- **WORK TO COMPLETE**
Copy out these items word for word, starting at the line that contains "1007x678 pixels. At" and continuing through the last line of the items. Write nothing else.

Word and element pointing entries:
----------------
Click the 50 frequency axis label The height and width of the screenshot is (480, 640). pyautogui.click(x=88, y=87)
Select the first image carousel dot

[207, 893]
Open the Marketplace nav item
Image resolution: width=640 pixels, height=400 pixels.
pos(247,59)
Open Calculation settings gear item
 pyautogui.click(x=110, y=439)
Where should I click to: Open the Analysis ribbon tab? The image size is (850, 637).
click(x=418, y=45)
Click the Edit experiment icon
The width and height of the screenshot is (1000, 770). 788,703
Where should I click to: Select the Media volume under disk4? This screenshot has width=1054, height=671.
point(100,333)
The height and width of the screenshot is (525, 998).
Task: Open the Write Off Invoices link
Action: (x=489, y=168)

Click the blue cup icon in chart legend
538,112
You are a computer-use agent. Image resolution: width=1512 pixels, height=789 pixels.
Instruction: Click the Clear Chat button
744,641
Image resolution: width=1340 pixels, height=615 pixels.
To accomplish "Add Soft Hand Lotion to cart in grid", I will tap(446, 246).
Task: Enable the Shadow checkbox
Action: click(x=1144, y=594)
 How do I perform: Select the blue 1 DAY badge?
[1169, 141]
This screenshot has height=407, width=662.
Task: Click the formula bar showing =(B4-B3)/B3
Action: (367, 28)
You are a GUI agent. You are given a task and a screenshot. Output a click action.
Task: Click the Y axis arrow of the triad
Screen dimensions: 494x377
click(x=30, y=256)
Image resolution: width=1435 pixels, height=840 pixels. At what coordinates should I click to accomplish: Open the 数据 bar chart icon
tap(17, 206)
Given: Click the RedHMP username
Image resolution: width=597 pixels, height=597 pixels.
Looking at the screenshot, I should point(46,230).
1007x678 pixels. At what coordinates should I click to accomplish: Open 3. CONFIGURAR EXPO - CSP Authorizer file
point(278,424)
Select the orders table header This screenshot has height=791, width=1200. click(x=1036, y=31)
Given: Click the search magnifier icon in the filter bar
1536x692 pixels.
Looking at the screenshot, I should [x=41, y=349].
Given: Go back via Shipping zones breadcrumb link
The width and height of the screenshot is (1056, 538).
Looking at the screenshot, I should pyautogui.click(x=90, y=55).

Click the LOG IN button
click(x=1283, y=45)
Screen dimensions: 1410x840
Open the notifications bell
----------------
- **THE COMPLETED TASK**
1007x678 pixels. At what coordinates should I click to accomplish: Open 3. CONFIGURAR EXPO - CSP Authorizer file
point(278,424)
Select the orders table header This screenshot has height=791, width=1200. click(x=1036, y=31)
Given: Click the search magnifier icon in the filter bar
1536x692 pixels.
Looking at the screenshot, I should [x=41, y=349].
Given: Go back via Shipping zones breadcrumb link
The width and height of the screenshot is (1056, 538).
Looking at the screenshot, I should pyautogui.click(x=90, y=55).

Click the LOG IN button
click(x=1283, y=45)
Screen dimensions: 1410x840
Open the notifications bell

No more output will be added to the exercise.